● **EXERCISES TO COMPLETE**:
A. Summarize the profile of Will's CNC carving in two sentences.
B. Pick up the profile of Will's CNC carving after its final sentence and keep writing it.

● **SELECTED EXCERPT**:
################

Initially, he was looking at computer-numerically controlled routers as an option for quickly hogging out the backgrounds of his carvings. “Then I realized it could actually be used a carving tool,” he said. “I can design things I would never have thought of designing before, because now I know can make them happen. If you did them by hand, it would take hundreds and hundreds of hours, and it wouldn’t even be done well.”
For instance, lately he’s been working with Celtic interlacing patterns. He’s also had the opportunity to create a relief carving of a Giant Pacific Octopus, even accompanying a scientific expedition to Alaska as their official artist as they studied octopuses, and handling them (with permission) at the Monterey, California, aquarium “to become familiar with what octopuses are like, how they move and so forth. For some reason, I’ve always been fascinated by octopuses.”
In order to accomplish such projects on the CNC, Will taught himself how to program computers so he could program the information for his carvings. Although he’s keeping his particular method proprietary, he feels his ability to figure it out has a lot to do with his art training, and his ability to look at figures in a non-Western perspective. “At this point, I’m mostly using the CNC. I do some work by hand, but it’s 99 percent CNC.”
The CNC carving also allows him to carve intricate textured surfaces that blend into each other. Some of these textures, he said, are only about 3/1,000ths of an inch deep. Although they don’t show up well in photographs, “you can feel it with the fingers,” Will said, and, in person, the light plays over them similar to the way it does with shot silk fabric: “As you walk around, the patterns change — on the whole surface, patterns ripple, like water as it runs down over rocks. That’s fascinating to me.”

################

● **MATERIAL PROVIDED**:
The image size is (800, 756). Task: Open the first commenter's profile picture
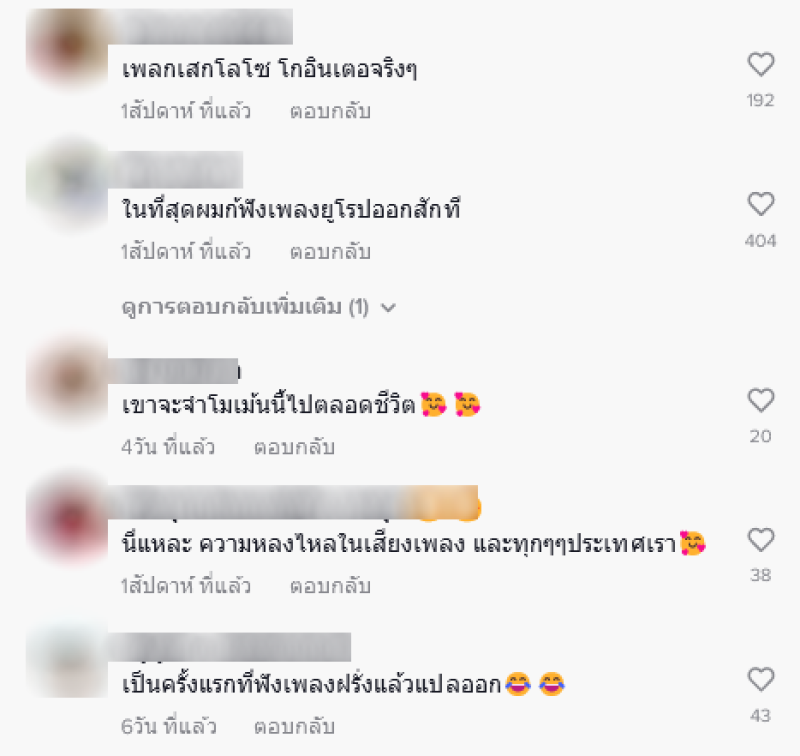point(68,47)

################

● **ANSWERS FOR THIS EXERCISE**:
A. Will first considered computer-numerically controlled routers for clearing carving backgrounds, but he came to use the CNC as a carving tool that lets him design pieces, such as Celtic interlacing and a relief of a Giant Pacific Octopus, that would take hundreds of hours by hand. He taught himself to program computers for his carvings, now does about 99 percent of his work on the CNC, and uses it to make finely textured surfaces, some only about 3/1,000ths of an inch deep, whose patterns shift in the light as a viewer walks around them.

B.
Will uses hard woods — rock maple, cherry, bay laurel, etc. — for these carvings because they take the detail better, but his personal wood preferences relate more to the color of the wood: he prefers species with more of a natural brown cast to them rather than yellow or red — species like, for example, American elm or his favorite wood, golden narra.
As you could probably guess from his wood preferences, he also prefers finishes that let the natural color of the wood show through — occasionally urethane, but frequently Renaissance Wax. “It works really great without changing the color.”
As for the woods he puts these finishes on, Will said he has “thousands of board feet of interesting wood. I have a couple of warehouses full of wood: I’ve been buying for two decades.” He has worked closely with a wood importer who gave him first choice, and “I spent a summer one year wandering around Washington and Oregon, meeting people with sawmills back in the forest, developing a network of people to get wood from.”
Among that stored wood are some walnut trees Will bought about 10 years ago and had milled to his specifications, so that he would have wood with matching grain for his eventual room project.
Of course, right now, he’s working on CNC relief carvings, high-end sculptural furniture — and carving graphite molds in which he and a friend cast transparent glass.